Ofgem’s investigation and the results
The fine comes after a 3-year investigation from Ofgem. It was discovered that Intergen, which runs several gas-fired power stations in the UK including Coryton, Spalding, and Rocksavage, had manipulated the system and profited from the thin capacity margins.
In its investigation, Ofgem found evidence that showed that there was manipulation carried out for over 4 days. During this, their staff knowingly sent false signals to the National Grid and claimed that a few of its power stations will not be able to generate electricity during the time of peak demand. This is the ‘darkness peak’, a critical evening period when the electricity demand is the most. In addition to this, the company also sent false signals to the National Grid regarding the capabilities of their power plants.
Due to these misleading signals, the National Grid had to pay a higher price to Intergen for ensuring that supply was not interrupted. Power generators such as Intergen submit this data to the National Grid. The National Grid then uses it as a basis for balancing demand and supply to ensure that there are no interruptions. This led to InterGen making an additional £12.8 million.
During the time of this manipulation, there were very thin margins between the supply and demand of electricity. These misleading signals from Intergen made the margins appear even thinner, leading the National Grid to spend more money then it was required too. Intergen received more money to generate electricity in those specific hours.

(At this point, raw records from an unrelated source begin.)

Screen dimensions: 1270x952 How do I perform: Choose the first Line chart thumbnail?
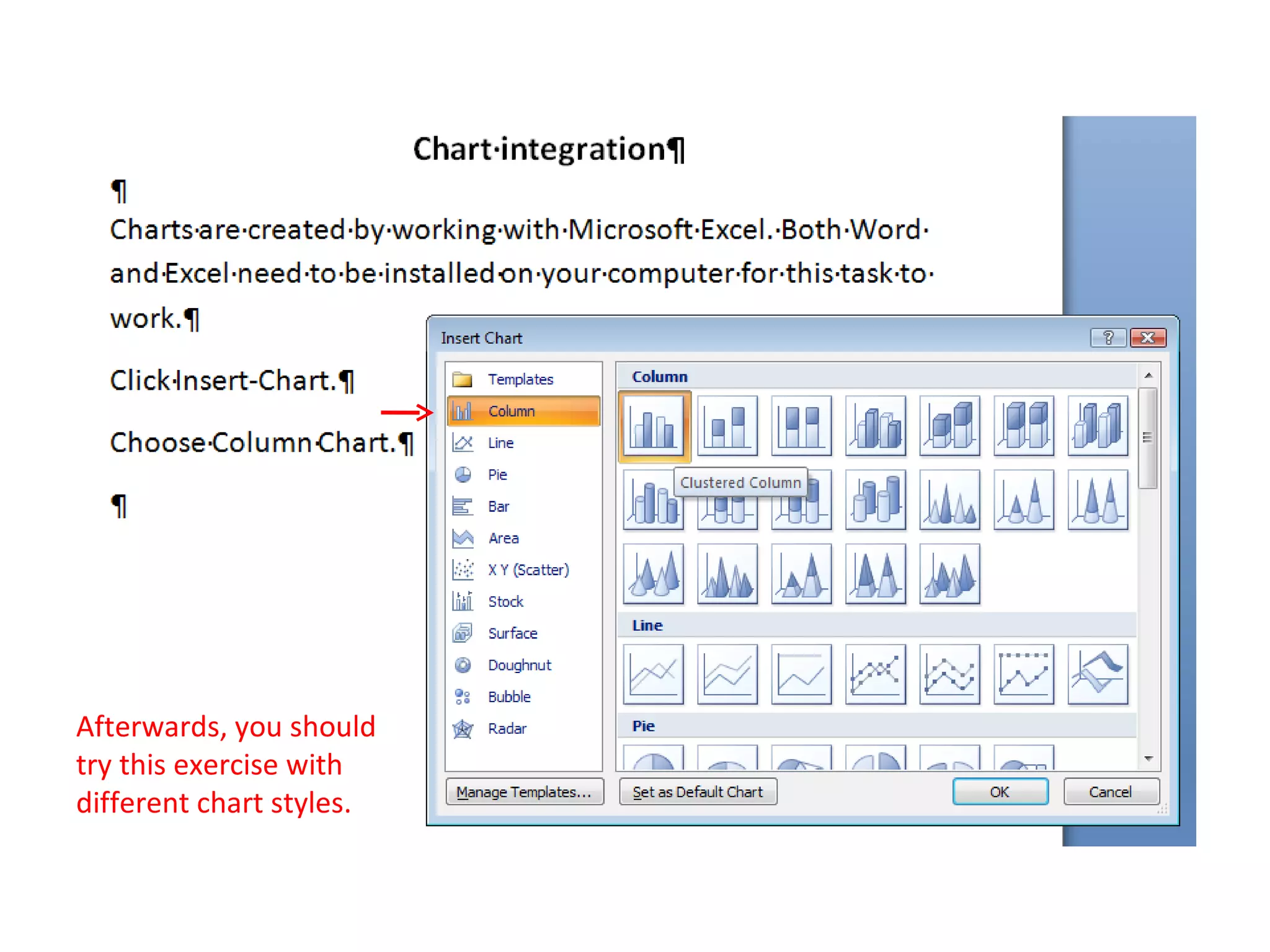pyautogui.click(x=653, y=674)
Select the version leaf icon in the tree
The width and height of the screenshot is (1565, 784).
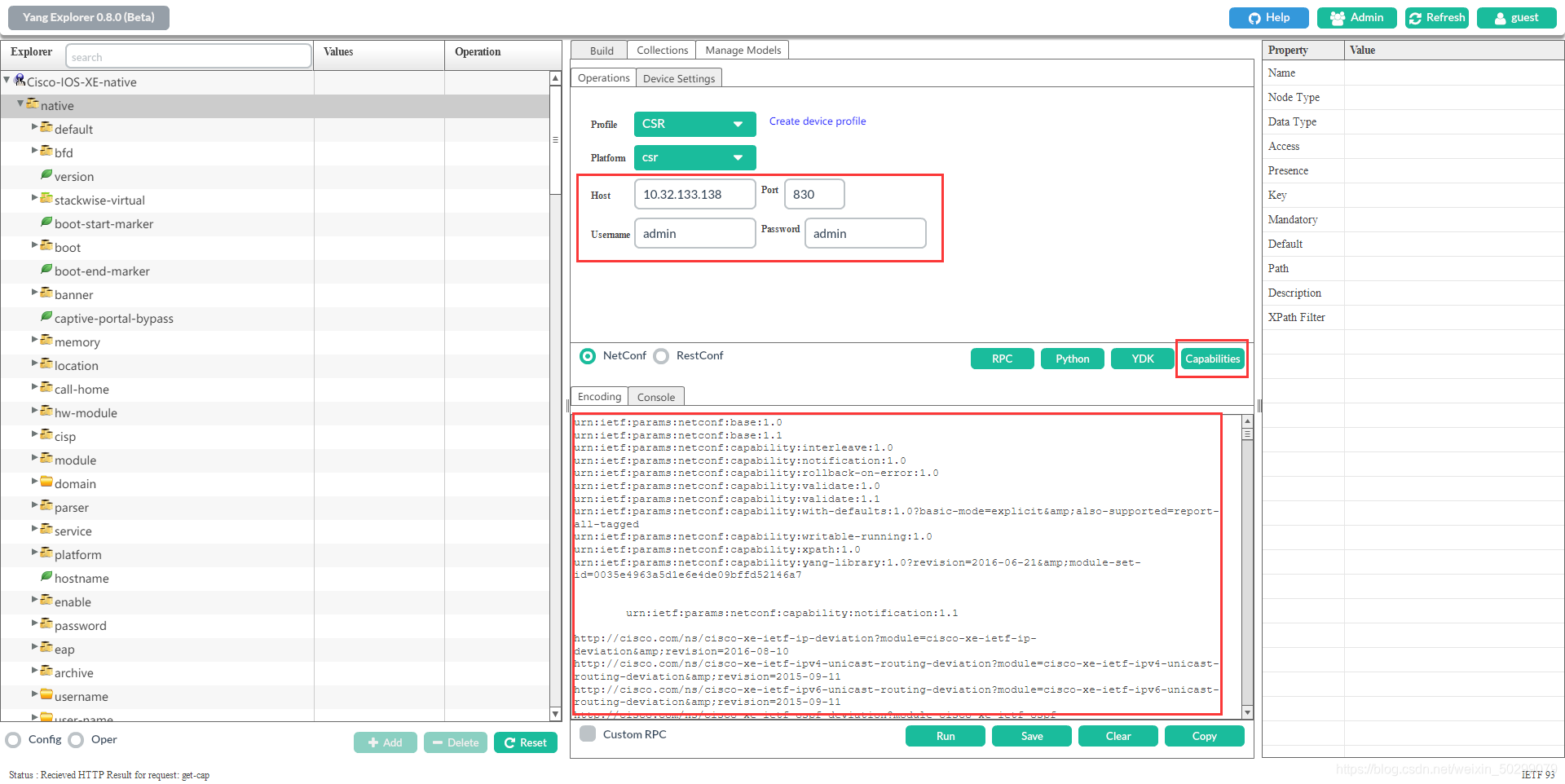46,175

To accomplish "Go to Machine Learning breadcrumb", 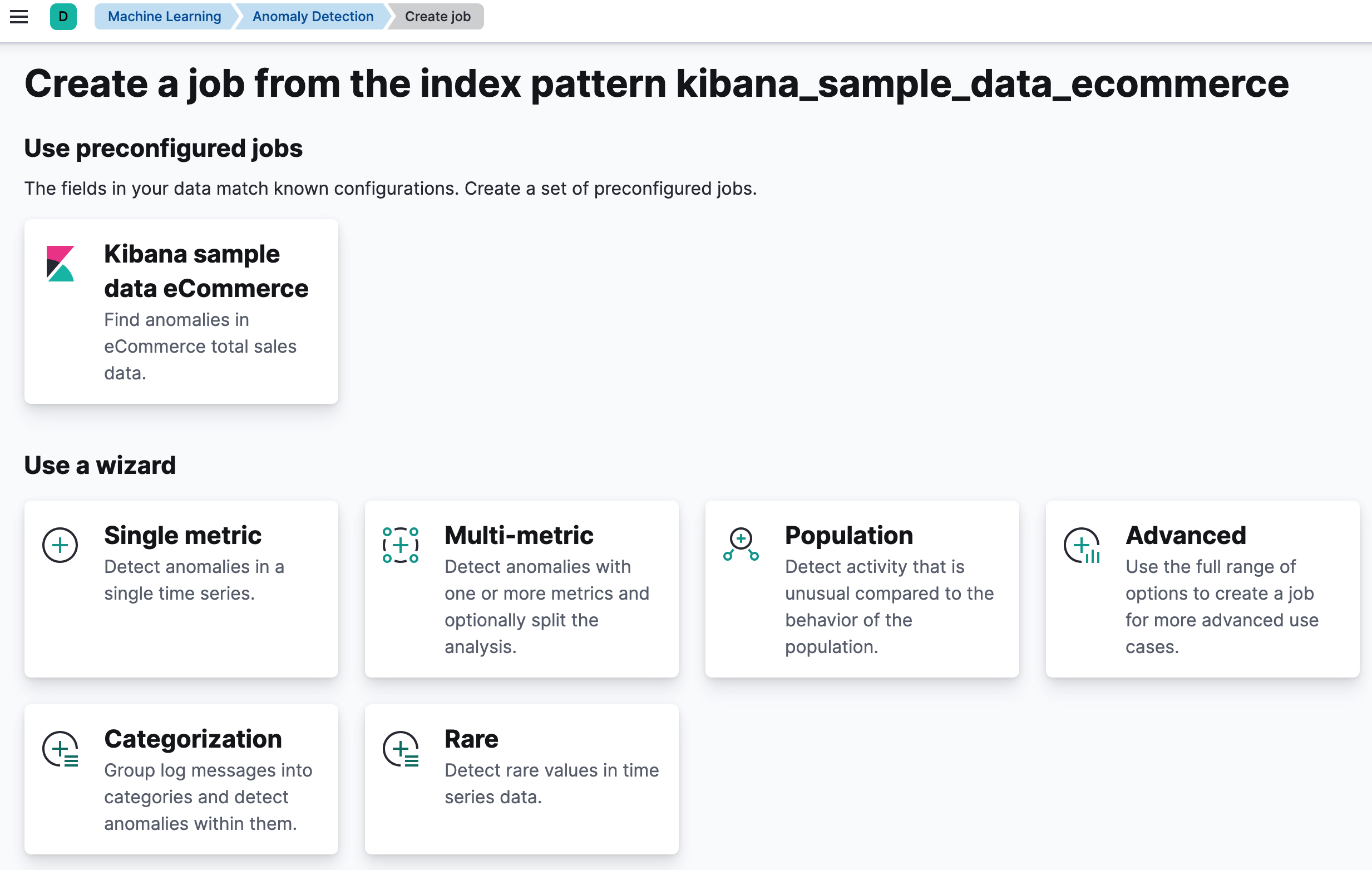I will click(164, 17).
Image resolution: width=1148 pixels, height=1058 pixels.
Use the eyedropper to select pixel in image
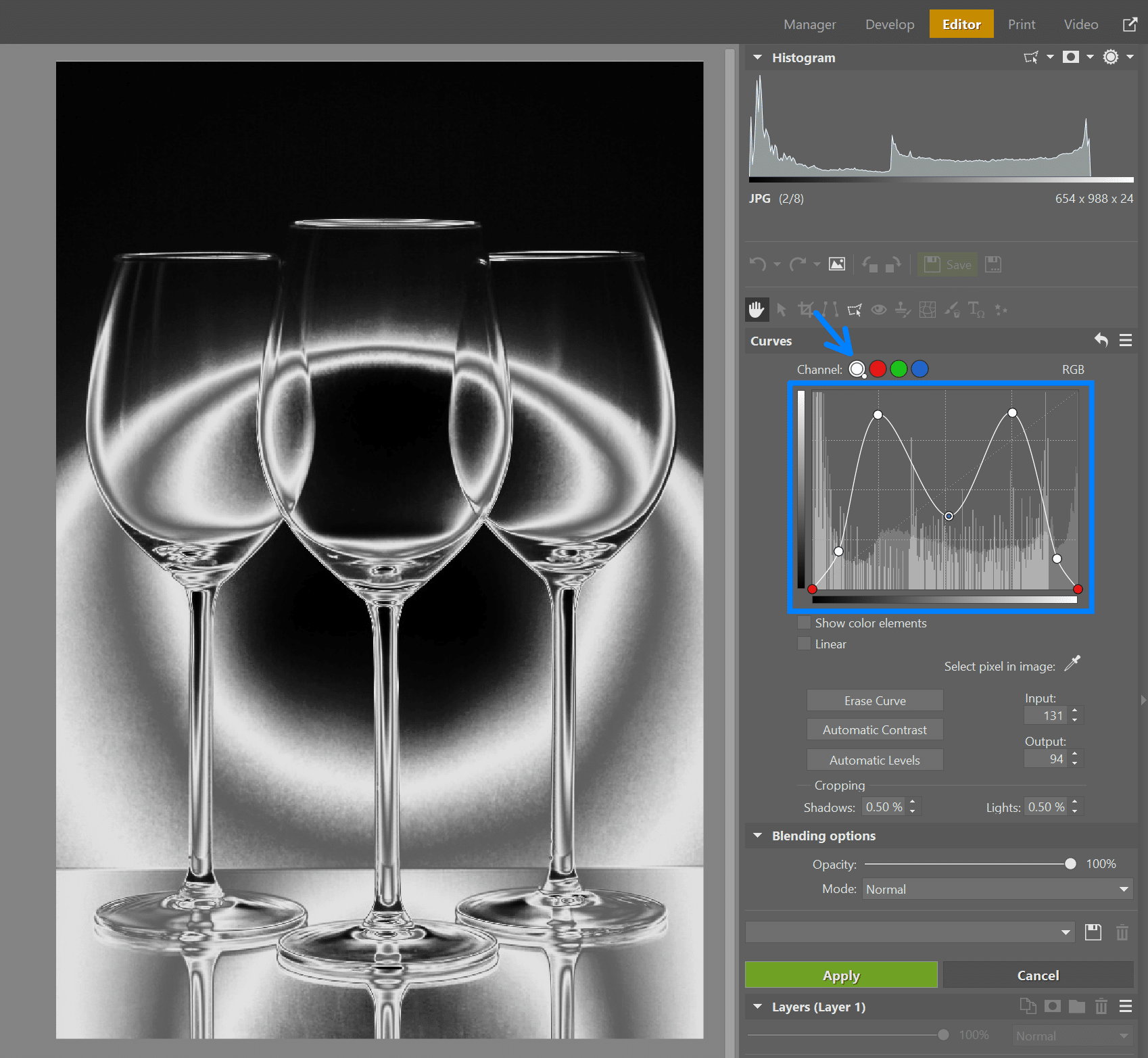coord(1073,664)
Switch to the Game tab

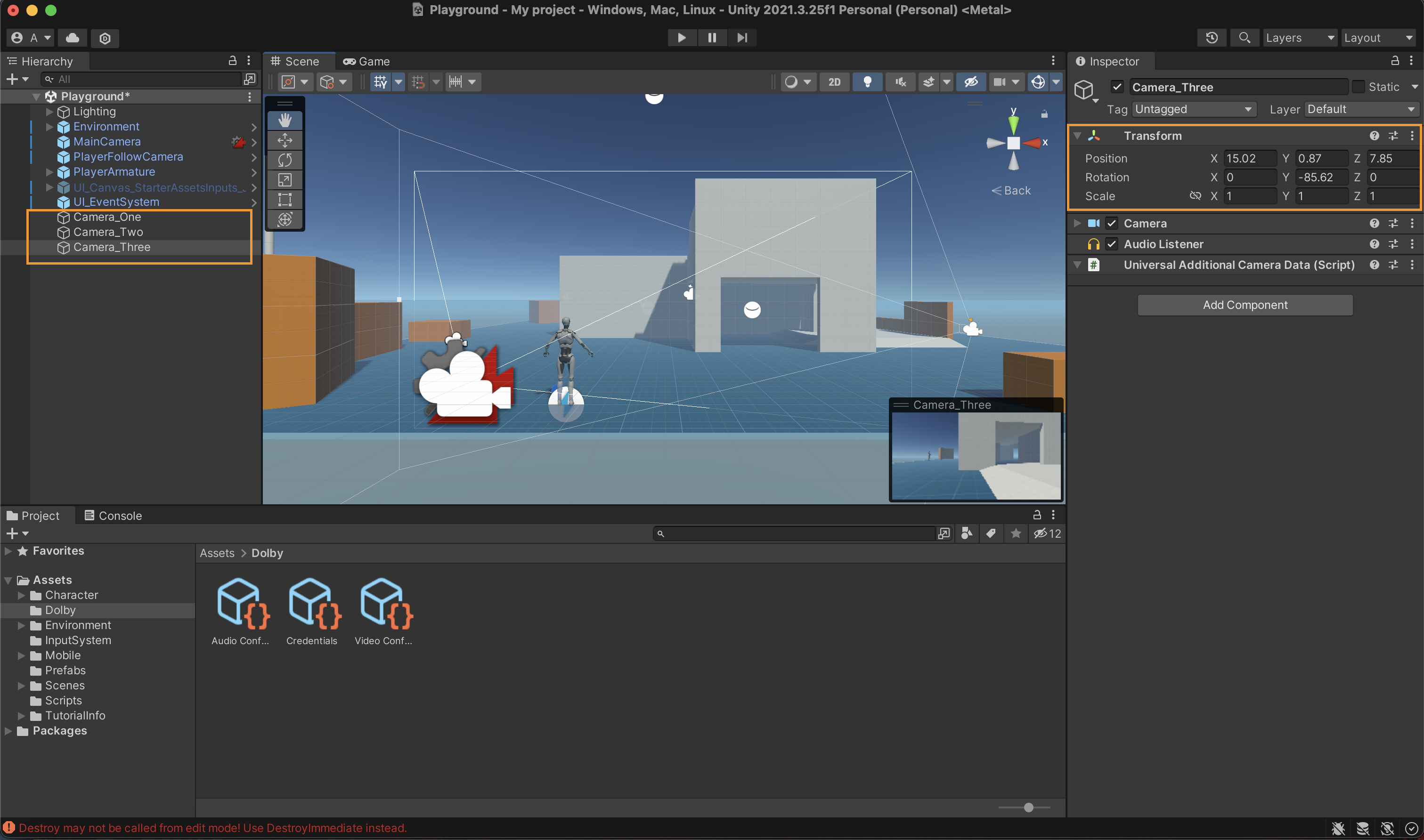tap(367, 61)
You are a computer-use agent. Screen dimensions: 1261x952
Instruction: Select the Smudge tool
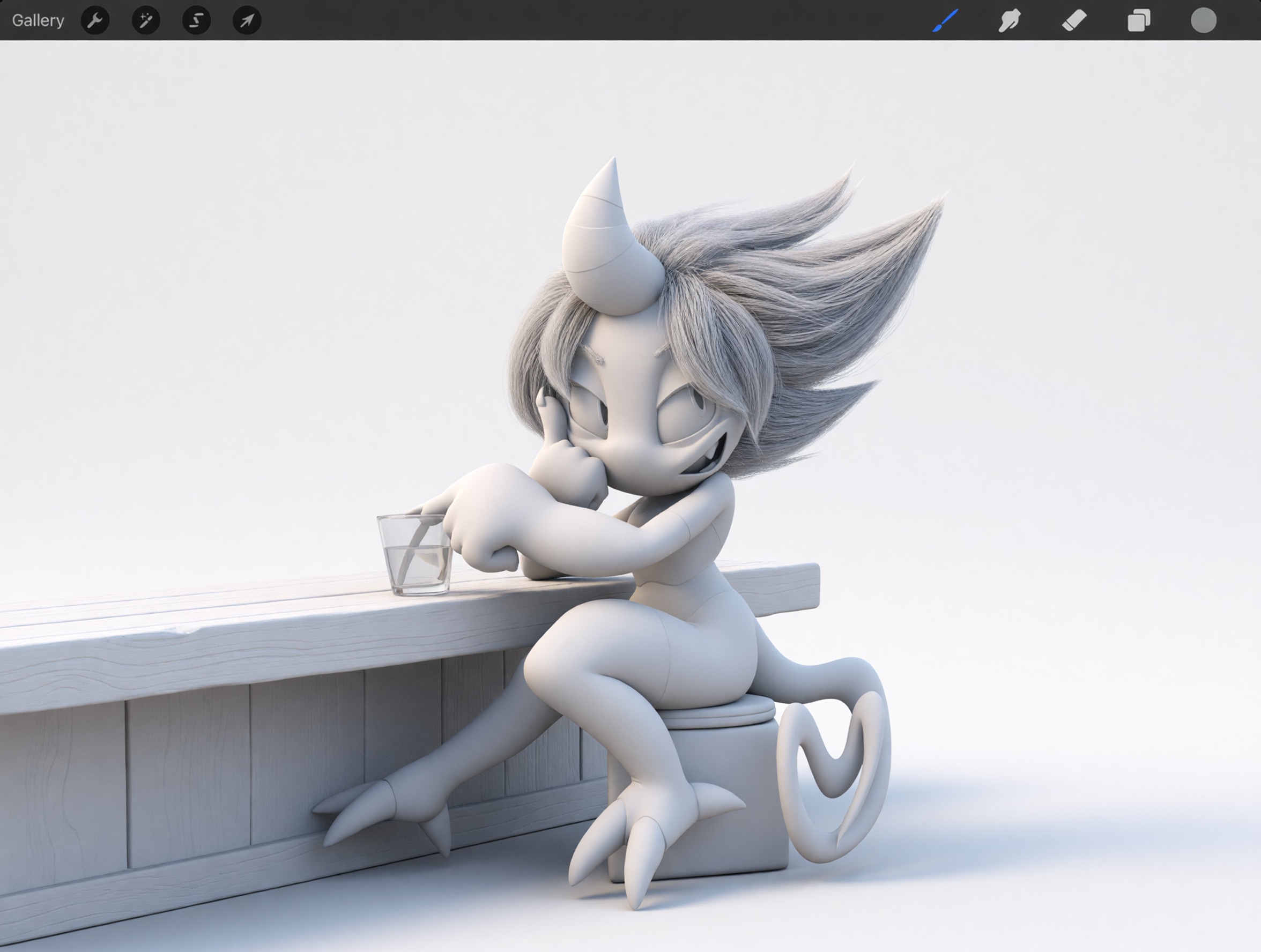1009,20
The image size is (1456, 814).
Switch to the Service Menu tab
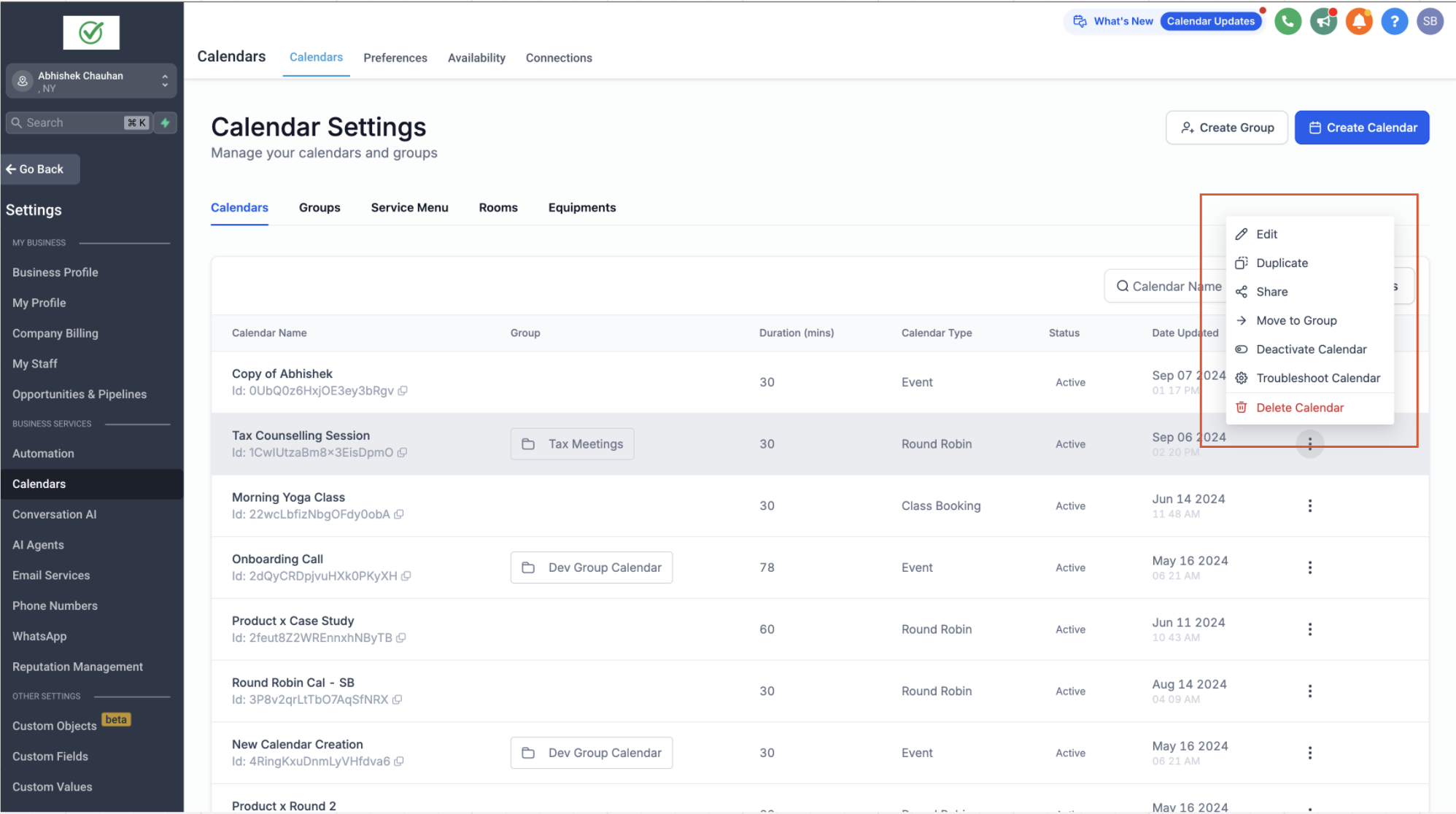click(409, 208)
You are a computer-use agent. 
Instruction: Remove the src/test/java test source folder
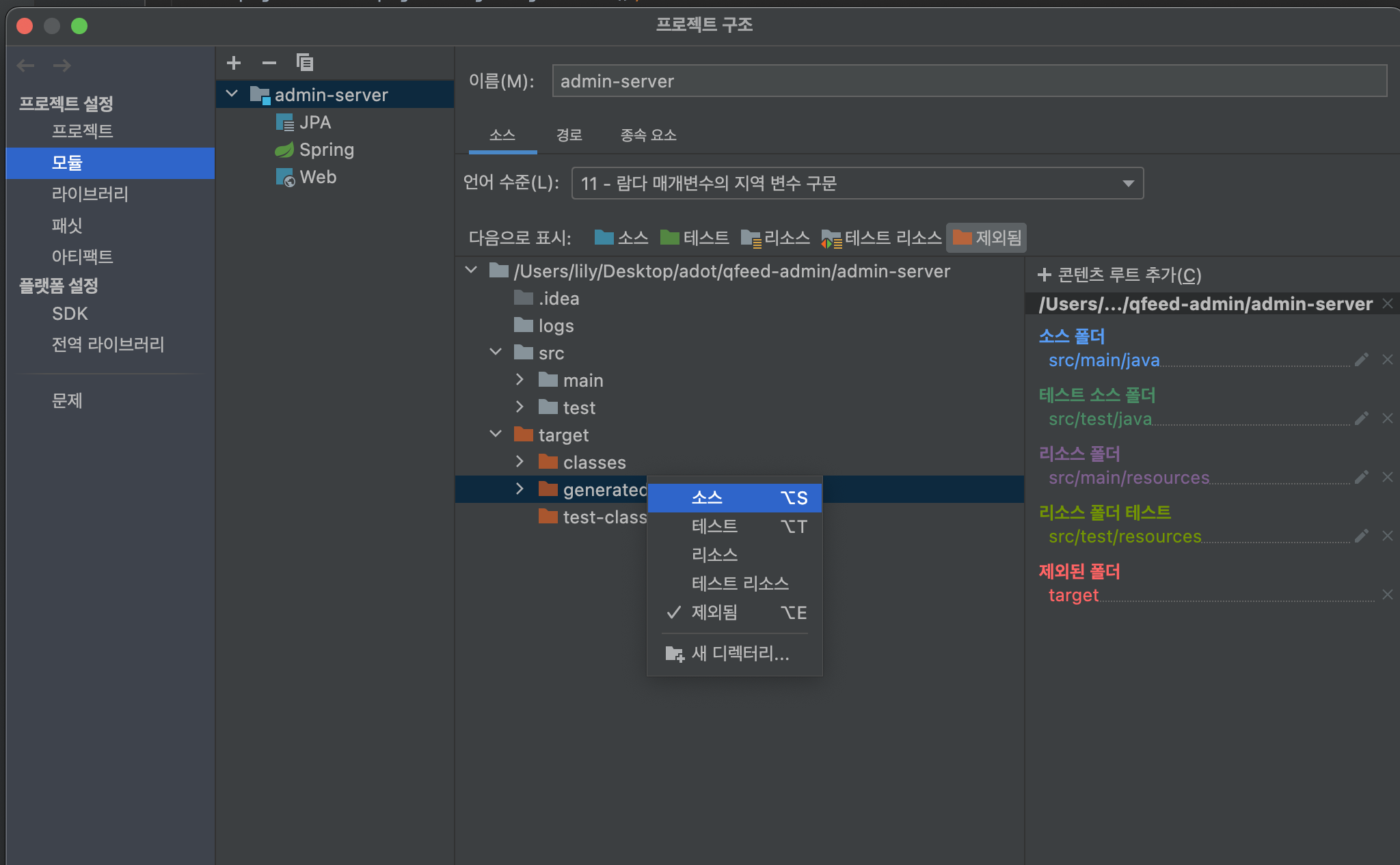click(x=1387, y=418)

Initial discoveries and the fallout
However, the manipulation could not continue for long. Another power generator that was becoming suspicious of the firm’s activities raised the alarm, which led to the launch of an investigation. Due to these results, Intergen would not only be paying back the original £12. Million, but it would also have to pay a penalty of £24.5 million.
As per Ofgem, the company has now put in place measures and controls to avoid any such incidences in the future. It has shown genuine remorse and the will to rectify things. With this, the regulator decreased the penalty to £37 million from the earlier £47.8 million.
The investigation and its results have sent a strong message to the industry that Ofgem would not tolerate any type of manipulation or abuse of the market. An attempt to undermine the wholesale market integrity and harm the consumers would be dealt with most strictly.
Intergen’s response and what lies ahead
Jim Lighfoot, the CEO of InterGen, had issued a statement regretting and apologizing on behalf of the entire company for their former traders’ behavior. He stated that the company had overhauled all its systems and processes in 2016 to ensure no repeats. These efforts included increased training for compliance, modifying the management oversight and included processes, restructuring of the company, and ensuring that only experienced hires would be made part of their trading desk.
Christian Zinglersen, who is the Director of ACER, has welcomed this decision and hailed it as a benchmark as the regulator imposed the higher ever find for this REMIT breach. ACER guidance has been sharing examples of different trading practices that would fall under the category of market manipulation. This includes sending deliberately sending false or inaccurate signals in REMIT, an action that could increase the price at a level that cannot be justified by the market forces.
Even though the UK has a third country status after the Brexit day on 31 January 2020, the EU rules such as REMIT continued to be applicable. This is in place until 31 December 2020. After this, as per an announcement from Ofgem, UK’s national laws would take over to ensure transparency and integrity of the wholesale energy segment.